2022 Kanpur road accident
- Date: 1 October 2022
- Location: Kannur district, India;
- Type: vehicle accident
- Deaths: 27
- Injuries: 9

= 2022 Kanpur road accident =

Road incident in Uttar Pradesh, India

On October 1, 2022, a tractor carrying pilgrims overturned and fell into a pond near Bhadeuna village in Kanpur district in Uttar Pradesh, India. 27 people died in the accident, while 9 others were injured. Most of the victims were women and children.

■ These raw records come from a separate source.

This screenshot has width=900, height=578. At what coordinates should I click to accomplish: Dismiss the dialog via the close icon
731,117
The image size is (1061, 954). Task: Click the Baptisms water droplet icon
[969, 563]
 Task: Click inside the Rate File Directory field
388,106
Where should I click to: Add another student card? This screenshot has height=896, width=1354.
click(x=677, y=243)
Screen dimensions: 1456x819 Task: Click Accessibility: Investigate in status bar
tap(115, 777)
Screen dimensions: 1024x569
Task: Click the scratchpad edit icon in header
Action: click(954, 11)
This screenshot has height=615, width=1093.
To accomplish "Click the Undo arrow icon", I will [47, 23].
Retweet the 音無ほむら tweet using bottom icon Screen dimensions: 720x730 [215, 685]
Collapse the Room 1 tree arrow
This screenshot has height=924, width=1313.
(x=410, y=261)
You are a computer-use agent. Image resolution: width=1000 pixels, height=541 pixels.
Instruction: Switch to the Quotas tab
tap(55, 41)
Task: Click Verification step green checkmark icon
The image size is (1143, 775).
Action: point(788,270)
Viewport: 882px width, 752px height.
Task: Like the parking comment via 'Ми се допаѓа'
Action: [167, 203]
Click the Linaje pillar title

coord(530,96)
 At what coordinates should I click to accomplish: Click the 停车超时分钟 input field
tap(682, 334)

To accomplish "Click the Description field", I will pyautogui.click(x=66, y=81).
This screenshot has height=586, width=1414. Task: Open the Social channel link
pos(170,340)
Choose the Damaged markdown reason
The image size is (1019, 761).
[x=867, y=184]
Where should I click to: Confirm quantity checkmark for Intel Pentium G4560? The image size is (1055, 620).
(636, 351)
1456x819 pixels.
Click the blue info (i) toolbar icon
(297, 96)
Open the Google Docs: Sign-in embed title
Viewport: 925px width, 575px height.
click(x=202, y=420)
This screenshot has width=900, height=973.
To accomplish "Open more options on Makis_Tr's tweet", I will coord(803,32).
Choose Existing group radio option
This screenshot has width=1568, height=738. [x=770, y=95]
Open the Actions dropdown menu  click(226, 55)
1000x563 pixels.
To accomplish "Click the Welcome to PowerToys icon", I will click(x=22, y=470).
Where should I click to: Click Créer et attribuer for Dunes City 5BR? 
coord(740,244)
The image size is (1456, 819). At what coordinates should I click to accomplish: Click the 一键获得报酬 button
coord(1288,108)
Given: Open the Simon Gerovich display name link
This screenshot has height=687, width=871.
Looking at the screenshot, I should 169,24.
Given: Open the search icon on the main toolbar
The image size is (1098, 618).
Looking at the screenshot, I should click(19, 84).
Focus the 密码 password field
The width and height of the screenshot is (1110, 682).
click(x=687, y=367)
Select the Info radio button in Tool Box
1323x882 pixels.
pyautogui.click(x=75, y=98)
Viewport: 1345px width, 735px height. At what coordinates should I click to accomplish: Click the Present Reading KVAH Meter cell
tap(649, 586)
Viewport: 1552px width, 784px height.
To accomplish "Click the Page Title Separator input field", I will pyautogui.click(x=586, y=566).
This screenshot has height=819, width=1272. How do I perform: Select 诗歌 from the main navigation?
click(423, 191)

After the incident, the Government of Uttar Pradesh banned the use of tractor-trolleys for traveling in the state.
== Background ==
According to the 2019 annual report of India's Ministry of Road Transport and Highways, Kanpur is the fifth-highest road accident fatalities and the highest crash severity in India. In September 2022, ten people died as a tractor-trolley carrying 47 fell into a pond in Itaunja town of Lucknow.
== Accident ==
A tractor-trolley carrying 40 or 50 passengers was on to Ghatampur after attending a Mundan ceremony at the Chandrika Devi temple in Fatehpur. The tractor-trolley overturned and fell into a pond leading to the deaths of 27 people and many injured. The accident survivors alleged that the driver was drunk and speeding. The accident occurred near Bhadeuna village, in the Kanpur district, under the Saadh police station.

== Response ==
Prime Minister Narendra Modi, President of India Droupadi Murmu and Chief Minister of Uttar Pradesh Yogi Adityanath have expressed grief over the incident. The Indian government has announced an ex-gratia amount of ₹2 lakh each to the next of kin of the deceased and ₹50,000 for the injured.

The Uttar Pradesh Police and district administration in the state ran a ten-day special drive against traveling in tractor-trolleys and other goods carriers. The government also issued a circular mentioning penalty of ₹10,000 for those who found using tractor-trolleys for traveling purposes.